To improve development quality, it is important for developers to have the awareness of writing automated test cases from the perspective of stability. Although writing test cases may increase the time cost in the short term, it can greatly improve the testing efficiency and code quality in the later stages of iteration. For core business systems, continuous iteration is inevitable, so the long-term cost of writing test cases should be acceptable.
2. Reducing the Impact of Failures#
Mistakes are inevitable for humans, so failures are unavoidable. In addition to preventing risks, we also need measures to reduce the impact of failures.
2.1 Self Interface Degradation#
Clarify the strong and weak dependencies of the core links, degrade interface capabilities.
As part of the business chain, it is necessary to clarify the strong and weak dependencies of our services in the upstream core links. If our services are weakly dependent on upstream services, we need to ensure that the interfaces being relied upon support interface degradation. If our services are strongly dependent on upstream services, we need to consider pushing upstream to remove the strong dependency on our services. If it cannot be removed, we need to consider building alternative channels or other solutions to reduce the impact from upstream, such as user-oriented fault guidance messages or announcements.

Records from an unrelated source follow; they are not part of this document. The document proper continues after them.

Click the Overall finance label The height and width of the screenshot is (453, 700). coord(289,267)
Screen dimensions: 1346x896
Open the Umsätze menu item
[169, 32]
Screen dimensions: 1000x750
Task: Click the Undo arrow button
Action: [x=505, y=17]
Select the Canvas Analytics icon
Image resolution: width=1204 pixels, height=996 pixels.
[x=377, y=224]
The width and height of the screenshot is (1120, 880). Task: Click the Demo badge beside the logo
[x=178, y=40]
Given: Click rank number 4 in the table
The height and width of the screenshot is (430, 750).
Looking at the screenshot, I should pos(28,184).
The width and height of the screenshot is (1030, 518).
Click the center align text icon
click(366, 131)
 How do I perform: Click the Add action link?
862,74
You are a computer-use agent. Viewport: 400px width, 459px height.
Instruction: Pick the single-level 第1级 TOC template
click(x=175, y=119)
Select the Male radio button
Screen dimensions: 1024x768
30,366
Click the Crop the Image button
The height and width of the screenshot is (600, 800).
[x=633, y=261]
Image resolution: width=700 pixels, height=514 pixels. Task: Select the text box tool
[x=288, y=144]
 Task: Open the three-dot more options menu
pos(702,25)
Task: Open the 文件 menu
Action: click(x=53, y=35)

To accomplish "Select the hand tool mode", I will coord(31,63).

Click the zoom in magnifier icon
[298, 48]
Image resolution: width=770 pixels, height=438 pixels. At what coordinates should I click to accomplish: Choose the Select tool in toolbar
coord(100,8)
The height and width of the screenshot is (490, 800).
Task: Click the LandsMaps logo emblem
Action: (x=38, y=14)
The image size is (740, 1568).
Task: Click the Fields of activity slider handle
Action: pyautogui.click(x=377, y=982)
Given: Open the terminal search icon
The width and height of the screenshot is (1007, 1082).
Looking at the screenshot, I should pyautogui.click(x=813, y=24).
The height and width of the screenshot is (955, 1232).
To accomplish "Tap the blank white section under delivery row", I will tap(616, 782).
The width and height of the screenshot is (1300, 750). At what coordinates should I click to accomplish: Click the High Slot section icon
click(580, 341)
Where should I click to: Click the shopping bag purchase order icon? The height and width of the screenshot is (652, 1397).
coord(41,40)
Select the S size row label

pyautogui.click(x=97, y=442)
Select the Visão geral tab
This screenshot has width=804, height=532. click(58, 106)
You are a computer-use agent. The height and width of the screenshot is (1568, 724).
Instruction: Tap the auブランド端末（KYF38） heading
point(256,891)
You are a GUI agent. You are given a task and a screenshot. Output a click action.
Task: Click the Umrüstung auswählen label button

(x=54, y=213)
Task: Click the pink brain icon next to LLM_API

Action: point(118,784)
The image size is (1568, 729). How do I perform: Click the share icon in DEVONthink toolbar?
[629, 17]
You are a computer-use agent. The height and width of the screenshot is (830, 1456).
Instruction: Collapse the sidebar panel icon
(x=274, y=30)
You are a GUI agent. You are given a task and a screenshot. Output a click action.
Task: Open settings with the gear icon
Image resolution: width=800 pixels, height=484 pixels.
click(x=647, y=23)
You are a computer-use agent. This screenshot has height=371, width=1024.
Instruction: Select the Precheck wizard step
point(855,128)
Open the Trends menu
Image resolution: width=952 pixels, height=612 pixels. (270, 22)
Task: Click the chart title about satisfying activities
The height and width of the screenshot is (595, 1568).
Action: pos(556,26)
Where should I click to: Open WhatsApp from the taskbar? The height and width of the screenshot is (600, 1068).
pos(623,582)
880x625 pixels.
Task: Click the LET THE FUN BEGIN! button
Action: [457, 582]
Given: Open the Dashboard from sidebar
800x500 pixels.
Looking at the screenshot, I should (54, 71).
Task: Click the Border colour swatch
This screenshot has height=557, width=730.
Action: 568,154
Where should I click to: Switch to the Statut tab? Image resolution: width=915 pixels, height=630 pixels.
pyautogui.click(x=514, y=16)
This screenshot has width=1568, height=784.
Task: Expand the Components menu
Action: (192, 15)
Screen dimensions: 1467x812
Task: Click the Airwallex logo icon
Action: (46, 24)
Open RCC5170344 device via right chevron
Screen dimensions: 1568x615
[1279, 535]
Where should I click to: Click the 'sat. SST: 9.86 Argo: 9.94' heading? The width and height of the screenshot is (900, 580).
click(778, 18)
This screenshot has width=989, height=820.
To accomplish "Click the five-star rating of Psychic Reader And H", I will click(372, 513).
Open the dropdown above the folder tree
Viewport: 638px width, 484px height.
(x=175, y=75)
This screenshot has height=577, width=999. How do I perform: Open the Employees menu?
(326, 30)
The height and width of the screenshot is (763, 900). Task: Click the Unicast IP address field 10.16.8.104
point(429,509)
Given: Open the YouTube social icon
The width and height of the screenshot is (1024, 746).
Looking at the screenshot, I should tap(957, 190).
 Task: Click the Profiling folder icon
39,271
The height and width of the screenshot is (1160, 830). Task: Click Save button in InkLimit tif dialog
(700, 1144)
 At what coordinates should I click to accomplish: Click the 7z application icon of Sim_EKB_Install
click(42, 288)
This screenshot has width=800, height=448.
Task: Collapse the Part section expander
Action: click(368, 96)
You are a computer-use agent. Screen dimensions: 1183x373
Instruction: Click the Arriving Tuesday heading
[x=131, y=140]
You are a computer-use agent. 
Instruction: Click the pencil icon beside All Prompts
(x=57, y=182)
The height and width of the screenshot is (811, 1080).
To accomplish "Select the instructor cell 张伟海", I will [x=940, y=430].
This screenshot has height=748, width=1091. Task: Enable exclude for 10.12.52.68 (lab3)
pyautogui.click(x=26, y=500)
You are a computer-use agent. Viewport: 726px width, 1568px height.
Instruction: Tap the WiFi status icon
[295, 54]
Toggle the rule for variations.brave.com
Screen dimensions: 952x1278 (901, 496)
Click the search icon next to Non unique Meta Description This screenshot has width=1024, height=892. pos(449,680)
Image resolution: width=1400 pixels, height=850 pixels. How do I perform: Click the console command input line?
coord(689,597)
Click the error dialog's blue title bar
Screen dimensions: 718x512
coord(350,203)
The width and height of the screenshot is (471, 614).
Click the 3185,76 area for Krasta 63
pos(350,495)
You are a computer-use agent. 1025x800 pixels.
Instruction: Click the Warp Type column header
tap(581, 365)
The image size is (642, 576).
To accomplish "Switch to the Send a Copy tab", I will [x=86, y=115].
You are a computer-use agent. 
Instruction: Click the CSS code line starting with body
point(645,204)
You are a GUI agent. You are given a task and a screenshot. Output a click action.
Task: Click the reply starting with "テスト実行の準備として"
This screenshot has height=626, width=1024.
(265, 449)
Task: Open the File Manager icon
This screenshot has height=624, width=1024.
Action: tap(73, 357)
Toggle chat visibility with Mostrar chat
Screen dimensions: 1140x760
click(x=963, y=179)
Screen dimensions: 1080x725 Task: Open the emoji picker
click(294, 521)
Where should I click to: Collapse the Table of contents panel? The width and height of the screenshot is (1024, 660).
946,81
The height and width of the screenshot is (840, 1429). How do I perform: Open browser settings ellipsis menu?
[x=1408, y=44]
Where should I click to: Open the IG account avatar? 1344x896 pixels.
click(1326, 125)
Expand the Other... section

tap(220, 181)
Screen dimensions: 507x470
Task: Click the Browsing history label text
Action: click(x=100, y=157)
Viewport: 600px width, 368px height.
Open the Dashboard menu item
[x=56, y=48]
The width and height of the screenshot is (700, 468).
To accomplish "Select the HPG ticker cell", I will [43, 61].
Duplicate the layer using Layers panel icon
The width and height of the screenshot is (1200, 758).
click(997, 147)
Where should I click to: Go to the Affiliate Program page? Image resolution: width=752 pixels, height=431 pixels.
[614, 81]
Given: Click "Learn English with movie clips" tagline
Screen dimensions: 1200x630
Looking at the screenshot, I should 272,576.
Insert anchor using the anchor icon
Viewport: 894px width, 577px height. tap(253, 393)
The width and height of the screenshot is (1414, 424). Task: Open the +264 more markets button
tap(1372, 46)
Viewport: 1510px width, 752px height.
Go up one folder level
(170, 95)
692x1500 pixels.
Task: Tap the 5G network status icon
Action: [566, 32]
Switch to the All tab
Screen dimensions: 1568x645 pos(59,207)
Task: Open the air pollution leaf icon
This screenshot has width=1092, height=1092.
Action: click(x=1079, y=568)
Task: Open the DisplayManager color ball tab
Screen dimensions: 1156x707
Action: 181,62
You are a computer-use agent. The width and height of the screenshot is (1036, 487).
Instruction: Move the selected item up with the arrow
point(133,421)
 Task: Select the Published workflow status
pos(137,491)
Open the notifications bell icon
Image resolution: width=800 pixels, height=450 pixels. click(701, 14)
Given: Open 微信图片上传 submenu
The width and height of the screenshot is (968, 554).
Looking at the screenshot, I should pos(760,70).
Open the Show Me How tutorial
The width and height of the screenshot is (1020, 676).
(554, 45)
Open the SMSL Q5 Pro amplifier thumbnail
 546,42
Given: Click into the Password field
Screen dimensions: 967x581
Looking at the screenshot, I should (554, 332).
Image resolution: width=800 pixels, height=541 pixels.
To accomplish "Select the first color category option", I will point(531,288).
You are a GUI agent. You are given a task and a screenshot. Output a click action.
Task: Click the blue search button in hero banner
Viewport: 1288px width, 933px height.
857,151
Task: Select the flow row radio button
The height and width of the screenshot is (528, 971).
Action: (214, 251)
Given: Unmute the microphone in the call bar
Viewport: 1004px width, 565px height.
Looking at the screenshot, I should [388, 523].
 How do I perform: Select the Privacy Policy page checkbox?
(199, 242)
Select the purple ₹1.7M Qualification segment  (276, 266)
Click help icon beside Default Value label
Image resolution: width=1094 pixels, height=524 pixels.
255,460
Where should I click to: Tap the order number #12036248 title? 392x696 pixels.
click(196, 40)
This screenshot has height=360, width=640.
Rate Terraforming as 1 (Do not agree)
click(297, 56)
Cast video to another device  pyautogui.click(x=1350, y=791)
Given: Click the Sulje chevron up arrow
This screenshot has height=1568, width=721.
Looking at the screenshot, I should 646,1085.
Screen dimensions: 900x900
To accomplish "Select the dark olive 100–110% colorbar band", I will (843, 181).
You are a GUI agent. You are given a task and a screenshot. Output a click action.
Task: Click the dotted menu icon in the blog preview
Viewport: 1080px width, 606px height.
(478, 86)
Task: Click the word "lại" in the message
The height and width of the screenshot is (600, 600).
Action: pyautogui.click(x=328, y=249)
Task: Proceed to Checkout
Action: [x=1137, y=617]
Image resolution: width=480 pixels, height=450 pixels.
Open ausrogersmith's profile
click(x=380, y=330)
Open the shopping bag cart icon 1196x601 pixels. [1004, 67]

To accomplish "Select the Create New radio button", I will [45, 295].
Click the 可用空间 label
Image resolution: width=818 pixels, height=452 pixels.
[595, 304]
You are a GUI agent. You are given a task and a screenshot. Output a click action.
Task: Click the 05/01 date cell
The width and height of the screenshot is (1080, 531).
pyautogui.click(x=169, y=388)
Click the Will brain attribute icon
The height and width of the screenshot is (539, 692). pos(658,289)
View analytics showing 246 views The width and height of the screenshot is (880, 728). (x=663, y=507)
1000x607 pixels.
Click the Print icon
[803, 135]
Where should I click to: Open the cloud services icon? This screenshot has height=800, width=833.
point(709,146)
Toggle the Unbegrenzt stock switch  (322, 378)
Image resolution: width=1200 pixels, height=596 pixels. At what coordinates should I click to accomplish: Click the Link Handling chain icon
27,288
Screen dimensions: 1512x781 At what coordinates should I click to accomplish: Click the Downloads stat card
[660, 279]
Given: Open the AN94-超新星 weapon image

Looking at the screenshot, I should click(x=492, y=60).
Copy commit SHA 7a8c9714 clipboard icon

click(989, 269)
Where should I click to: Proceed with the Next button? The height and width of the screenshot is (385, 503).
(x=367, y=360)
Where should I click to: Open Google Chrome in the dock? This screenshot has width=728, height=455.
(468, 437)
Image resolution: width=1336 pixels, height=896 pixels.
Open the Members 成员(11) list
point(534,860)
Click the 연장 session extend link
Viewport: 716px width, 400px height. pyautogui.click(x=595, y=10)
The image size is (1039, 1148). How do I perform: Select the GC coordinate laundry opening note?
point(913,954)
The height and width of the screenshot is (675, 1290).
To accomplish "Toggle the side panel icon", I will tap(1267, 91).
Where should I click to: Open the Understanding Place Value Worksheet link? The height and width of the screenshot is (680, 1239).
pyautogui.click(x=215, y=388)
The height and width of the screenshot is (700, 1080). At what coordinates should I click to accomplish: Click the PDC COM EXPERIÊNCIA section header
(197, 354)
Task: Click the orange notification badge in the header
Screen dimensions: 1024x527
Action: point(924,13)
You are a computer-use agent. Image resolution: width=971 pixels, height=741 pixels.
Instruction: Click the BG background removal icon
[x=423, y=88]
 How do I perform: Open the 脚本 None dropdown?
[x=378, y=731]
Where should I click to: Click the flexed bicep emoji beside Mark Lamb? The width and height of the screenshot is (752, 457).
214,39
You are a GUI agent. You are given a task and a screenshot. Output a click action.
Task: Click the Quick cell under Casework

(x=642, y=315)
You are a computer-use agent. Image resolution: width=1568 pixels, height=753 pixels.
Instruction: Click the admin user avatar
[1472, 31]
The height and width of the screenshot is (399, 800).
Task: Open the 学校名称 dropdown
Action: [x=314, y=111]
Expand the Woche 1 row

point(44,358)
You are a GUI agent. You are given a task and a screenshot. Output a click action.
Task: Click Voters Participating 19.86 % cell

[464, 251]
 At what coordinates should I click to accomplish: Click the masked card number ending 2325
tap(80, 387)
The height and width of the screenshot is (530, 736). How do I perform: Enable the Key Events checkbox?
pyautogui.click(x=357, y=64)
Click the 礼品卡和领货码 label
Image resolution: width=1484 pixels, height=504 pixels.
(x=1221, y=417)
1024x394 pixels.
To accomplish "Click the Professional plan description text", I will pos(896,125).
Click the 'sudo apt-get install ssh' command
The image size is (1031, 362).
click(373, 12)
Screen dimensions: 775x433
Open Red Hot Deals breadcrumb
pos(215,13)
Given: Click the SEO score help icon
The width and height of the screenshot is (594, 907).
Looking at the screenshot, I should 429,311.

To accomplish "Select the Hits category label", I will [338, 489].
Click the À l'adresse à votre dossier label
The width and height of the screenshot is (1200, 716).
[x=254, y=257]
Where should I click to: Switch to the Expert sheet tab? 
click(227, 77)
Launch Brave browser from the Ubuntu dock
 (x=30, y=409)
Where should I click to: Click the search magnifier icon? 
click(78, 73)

In summary, we need to not only focus on the stability of our own services but also pay attention to the upstream dependencies on our services and establish response plans to reduce the impact of failures on upstream services. Please note that the interface capability degradation here is different from the dependency degradation mentioned earlier. The interface capability degradation here refers to the degradation of our own service capabilities, aiming to reduce the impact on upstream services. The dependency degradation mentioned earlier refers to the degradation of downstream dependencies when the service is at different levels.
2.2 Fault Perception and Localization#
Monitoring and alerting, fault root cause localization, emergency response procedures.
It is important to monitor and alert the core service indicators and business indicators to achieve as close to 100% coverage as possible. Coverage is one aspect, and the timeliness and accuracy of alerts are also crucial. Building observable links, traceable logs, and visualizing server performance are effective tools for fault perception and root cause localization.
When building indicators, it is recommended to standardize metric indicators, which can reduce the understanding cost and improve problem localization efficiency.
To improve the timeliness and accuracy of core indicator alerts, it is recommended to focus on monitoring from a certain direction to reduce maintenance costs. Monitoring based on business result indicators is recommended (process indicators can be used to assist in problem localization). The reason is that business process indicators are numerous, change frequently, and may involve multiple systems, making them more scattered. On the other hand, the results of business process indicators tend to converge.